McLaughlin grew up in New York State and began his professional career at a later stage than most other drivers, competing in his first race at the age of twenty in a dirt modified he built. He then ran regularly at his home track, Maple Grove Speedway, before moving up into the DIRT Modified series.

McLaughlin lived a few blocks from Maple Grove Speedway and built his first car in the garage at home. According to his mother, he drove the car to the track on his first night of racing.

== Move to NASCAR ==
In 1984, McLaughlin made his Busch Series debut at the Mello Yello 300 at Charlotte Motor Speedway, driving the No. 73 Pontiac home to a fourteenth place finish. He ran one more race that season, the October Charlotte race. Unfortunately, mechanical problems ended his day early. He raced twice more the next season, posting an eleventh place run.

McLaughlin then advanced into the NASCAR Modified ranks for Sherwood Racing, owned by Bill Corazzo and run by Clyde McLeod.
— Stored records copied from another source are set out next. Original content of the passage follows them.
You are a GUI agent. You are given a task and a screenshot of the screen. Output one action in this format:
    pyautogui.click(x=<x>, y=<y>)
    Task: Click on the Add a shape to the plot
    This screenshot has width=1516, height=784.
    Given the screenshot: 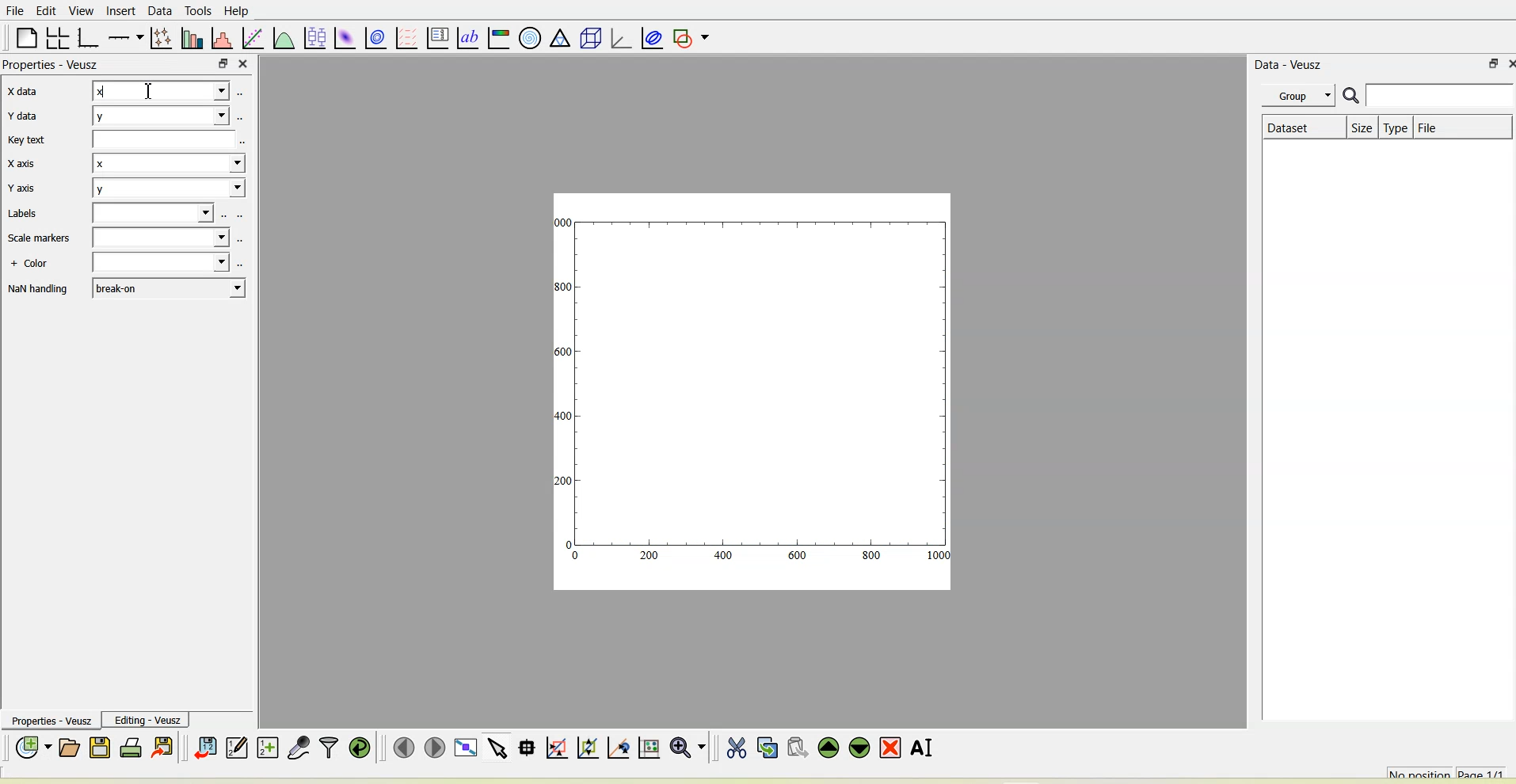 What is the action you would take?
    pyautogui.click(x=689, y=37)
His crew included Corazzo's nephews, Paul Corazzo Jr., who would go onto his own racing career in both open wheeled formula cars and Sprint car winning championships in both many times, Greg Zipadelli, who would later win Sprint Cup titles as crew chief, and Greg's younger brother Scott Zipadelli, who is also now a top level NASCAR crew chief. McLaughlin won the 1988 championship in the Winston Modified Tour, now known as the Whelen Modified Tour. He has sixteen career wins in the modified series.

McLaughlin also drove for Harry and Mike Greci in the Busch North Series, finishing third in points in 1993. McLaughlin became the first driver ever to win both ends of the Modified/Busch North doubleheader at New Hampshire Motor Speedway.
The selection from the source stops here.